Le tribunal administratif de Pau a annulé, le 11 septembre, cinq mesures visant un ressortissant marocain de 28 ans, père de deux enfants français : refus de séjour, obligation de quitter le territoire français (OQTF), fixation du pays de renvoi, interdiction de retour et assignation à résidence.
L’homme avait été condamné en janvier 2025 à 18 mois de prison, dont 12 avec sursis probatoire, pour usage et cession non autorisée de stupéfiants ainsi que pour avoir refusé de remettre le code de déverrouillage de son téléphone. Il avait auparavant obtenu une carte de séjour pluriannuelle, dont il demandait le renouvellement en qualité de parent d’enfants français.

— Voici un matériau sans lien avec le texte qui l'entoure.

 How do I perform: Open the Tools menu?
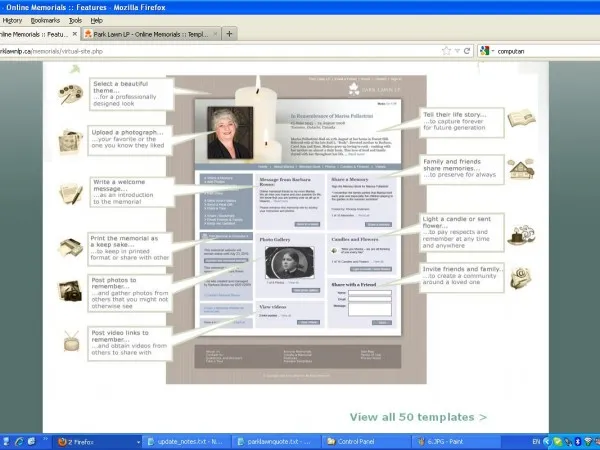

Selon Bladi, la préfecture invoquait cette condamnation pour considérer sa présence comme une menace pour l’ordre public. Le tribunal a toutefois estimé que cette seule condamnation ne suffisait pas à établir une menace actuelle, relevant notamment l’absence de nouveau fait depuis sa sortie de détention, son emploi en CDI et sa participation à l’entretien et à l’éducation de ses deux enfants.
La préfecture des Pyrénées-Atlantiques doit désormais lui délivrer une autorisation provisoire de séjour avec droit au travail, puis renouveler son titre dans un délai de deux mois. L’État est également condamné à lui verser 1 500 € au titre des frais de justice.